O livro conta a história da W/Brasil a partir do depoimento de seus fundadores: Washington Olivetto, Javier Llussá e Gabriel Zellmeister. Aborda também o assédio de candidatos. O trecho que levou Caiado a procurar a Justiça está inserido numa entrevista de Zellmeister. O publicitário contou ao escritor que Caiado, candidato à Presidência em 1989, tentou contratar a agência e revelou um plano para conter o crescimento populacional no Nordeste. A idéia seria pôr um esterilizante na água como forma de ‘acabar com a superpopulação nos estratos inferiores, os nordestinos’. Zellmeister teria recusado a proposta de fazer sua campanha.’



Folha de S. Paulo


‘Censura’, Editorial, copyright Folha de S. Paulo, 7/05/05


‘Quando foi promulgada, em 5 de outubro de 1988, a nova Constituição, esperava-se que as cenas de policiais vasculhando livrarias e bibliotecas em busca de livros proibidos tivessem sido definitivamente enterradas num passado sombrio.
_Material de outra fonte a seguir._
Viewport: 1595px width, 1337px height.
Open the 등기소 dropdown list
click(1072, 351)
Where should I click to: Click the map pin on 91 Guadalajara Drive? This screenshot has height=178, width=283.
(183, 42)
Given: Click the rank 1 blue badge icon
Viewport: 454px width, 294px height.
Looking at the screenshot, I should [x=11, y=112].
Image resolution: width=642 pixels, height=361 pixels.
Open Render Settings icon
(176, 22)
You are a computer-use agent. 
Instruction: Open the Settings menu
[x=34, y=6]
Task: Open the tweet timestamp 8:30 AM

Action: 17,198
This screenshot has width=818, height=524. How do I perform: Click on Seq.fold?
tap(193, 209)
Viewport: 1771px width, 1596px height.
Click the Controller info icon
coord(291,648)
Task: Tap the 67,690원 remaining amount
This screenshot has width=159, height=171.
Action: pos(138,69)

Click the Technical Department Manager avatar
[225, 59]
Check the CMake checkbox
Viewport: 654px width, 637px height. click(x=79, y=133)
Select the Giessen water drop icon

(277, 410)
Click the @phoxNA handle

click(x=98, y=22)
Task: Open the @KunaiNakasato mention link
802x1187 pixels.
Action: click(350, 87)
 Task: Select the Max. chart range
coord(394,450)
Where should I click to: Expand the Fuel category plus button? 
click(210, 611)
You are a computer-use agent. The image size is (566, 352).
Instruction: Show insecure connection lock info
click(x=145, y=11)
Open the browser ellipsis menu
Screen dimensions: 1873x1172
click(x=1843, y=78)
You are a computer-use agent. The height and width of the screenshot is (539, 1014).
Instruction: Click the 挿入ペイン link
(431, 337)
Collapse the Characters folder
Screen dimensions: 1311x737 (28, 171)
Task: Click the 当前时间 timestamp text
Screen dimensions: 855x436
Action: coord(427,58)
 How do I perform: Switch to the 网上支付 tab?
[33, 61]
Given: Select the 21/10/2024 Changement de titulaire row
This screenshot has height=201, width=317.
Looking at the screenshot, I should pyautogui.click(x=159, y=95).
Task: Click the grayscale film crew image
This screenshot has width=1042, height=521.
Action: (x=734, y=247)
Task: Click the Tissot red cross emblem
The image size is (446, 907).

Infelizmente, de tempos em tempos, membros isolados do Poder Judiciário tentam vedar a divulgação de certos textos e chegam mesmo a determinar sua apreensão. Fazem-no em flagrante contradição com a Constituição Federal, que baniu definitivamente a censura do país (arts. 5º, IV, IX e 220, caput e º1 e º2).


Na mais recente recaída censória do país, um magistrado de Goiás ordenou que todos os exemplares do livro ‘Na Toca dos Leões’, de Fernando Morais, sobre a agência de publicidade W/Brasil, sejam retirados do mercado. Fê-lo a pedido do deputado federal Ronaldo Caiado (PFL-GO), que move ações contra Morais.


A passagem que deu origem à controvérsia é uma em que o publicitário Gabriel Zeillmeister conta que Caiado procurou a W/Brasil e disse que tinha ‘a solução para o maior problema do país, a superpopulação dos estratos sociais inferiores, os nordestinos’. A seguir, o então líder da União Democrática Ruralista teria defendido adicionar à água potável uma droga que tornasse as mulheres estéreis. O deputado, é claro, nega ter dito a frase a ele atribuída.


Caiado tem, como é óbvio, motivos para sentir-se ferido em sua honra. A mesma Constituição que proíbe a censura lhe dá os instrumentos para pedir reparação contra o que entende como injusto. Ele pode processar o autor por crimes contra a honra e reclamar ‘indenização por dano material, moral ou à imagem’ (art. 5º, V).


Como parte num processo, o deputado tem o direito de pedir o que bem entender, incluindo censura e até a pena de morte para o autor. O magistrado, contudo, teria de ater-se aos remédios legais e constitucionais. É o que ele deixou de fazer quando optou pela censura e pela busca e apreensão de livros.’



O Estado de S. Paulo


‘Editora de Morais deve recorrer contra censura’, copyright O Estado de S. Paulo, 7/05/05


‘A Planeta do Brasil, editora do livro Na Toca dos Leões, do jornalista Fernando Morais, foi intimada formalmente ontem a recolher todos os exemplares da obra em livrarias e bancas no prazo de 20 dias. A partir de uma ação do deputado Ronaldo Caiado (PFL-GO), que diz ter sido caluniado em trecho do livro, a Justiça de Goiânia também proibiu o autor, a editora e o publicitário Gabriel Zeillmeisterdese pronunciarem a respeito do caso. Na próxima semana, os advogados da editora devem encontrar-se com o juiz Jeová Sardinha, da 7.ª Vara Cível de Goiânia, para recorrer da decisão.’